Required action = Would it be possible to copy exactly the lines from the one containing "Pony Rides (70, 950)" to the end of the entries, including both and nothing else?

Dataset excerpts =
◇ ◇ ◇ ◇ ◇ ◇ ◇

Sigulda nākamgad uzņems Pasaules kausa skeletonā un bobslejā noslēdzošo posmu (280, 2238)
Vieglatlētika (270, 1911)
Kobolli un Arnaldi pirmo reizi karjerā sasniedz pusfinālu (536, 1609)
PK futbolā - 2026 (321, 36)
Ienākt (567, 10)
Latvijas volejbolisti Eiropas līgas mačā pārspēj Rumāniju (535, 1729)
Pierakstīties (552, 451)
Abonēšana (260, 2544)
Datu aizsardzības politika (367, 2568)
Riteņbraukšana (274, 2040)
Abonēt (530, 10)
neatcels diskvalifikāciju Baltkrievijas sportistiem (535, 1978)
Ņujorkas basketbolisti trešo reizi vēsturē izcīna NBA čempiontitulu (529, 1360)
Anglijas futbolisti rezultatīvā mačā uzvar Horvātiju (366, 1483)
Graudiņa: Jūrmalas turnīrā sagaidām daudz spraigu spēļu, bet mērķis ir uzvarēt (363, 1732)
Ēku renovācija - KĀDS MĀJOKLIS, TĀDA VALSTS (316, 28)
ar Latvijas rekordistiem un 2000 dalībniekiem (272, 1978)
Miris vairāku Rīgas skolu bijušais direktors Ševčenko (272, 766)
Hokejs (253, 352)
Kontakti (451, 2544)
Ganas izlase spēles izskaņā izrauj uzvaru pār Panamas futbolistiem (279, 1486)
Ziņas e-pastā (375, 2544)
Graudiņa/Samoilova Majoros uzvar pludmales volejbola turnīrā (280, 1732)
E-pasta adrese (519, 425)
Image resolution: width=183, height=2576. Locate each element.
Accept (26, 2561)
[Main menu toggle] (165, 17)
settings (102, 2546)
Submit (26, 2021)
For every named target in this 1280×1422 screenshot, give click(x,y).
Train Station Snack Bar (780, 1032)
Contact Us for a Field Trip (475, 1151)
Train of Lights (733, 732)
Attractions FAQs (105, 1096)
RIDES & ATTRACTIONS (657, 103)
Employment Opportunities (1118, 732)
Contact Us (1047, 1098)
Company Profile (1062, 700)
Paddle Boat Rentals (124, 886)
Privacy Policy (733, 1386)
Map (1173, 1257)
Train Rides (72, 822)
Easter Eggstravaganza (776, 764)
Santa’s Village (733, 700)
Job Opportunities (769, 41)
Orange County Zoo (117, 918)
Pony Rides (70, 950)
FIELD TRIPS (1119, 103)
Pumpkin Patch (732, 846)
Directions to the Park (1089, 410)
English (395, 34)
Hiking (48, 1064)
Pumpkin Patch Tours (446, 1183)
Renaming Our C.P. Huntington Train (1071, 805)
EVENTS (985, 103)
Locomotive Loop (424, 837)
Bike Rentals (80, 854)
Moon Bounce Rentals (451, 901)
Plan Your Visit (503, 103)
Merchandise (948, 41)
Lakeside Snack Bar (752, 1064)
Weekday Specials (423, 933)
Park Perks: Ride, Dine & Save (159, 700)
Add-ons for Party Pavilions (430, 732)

◇ ◇ ◇ ◇ ◇ ◇ ◇

Answer section =
Pony Rides (70, 950)
FIELD TRIPS (1119, 103)
Pumpkin Patch (732, 846)
Directions to the Park (1089, 410)
English (395, 34)
Hiking (48, 1064)
Pumpkin Patch Tours (446, 1183)
Renaming Our C.P. Huntington Train (1071, 805)
EVENTS (985, 103)
Locomotive Loop (424, 837)
Bike Rentals (80, 854)
Moon Bounce Rentals (451, 901)
Plan Your Visit (503, 103)
Merchandise (948, 41)
Lakeside Snack Bar (752, 1064)
Weekday Specials (423, 933)
Park Perks: Ride, Dine & Save (159, 700)
Add-ons for Party Pavilions (430, 732)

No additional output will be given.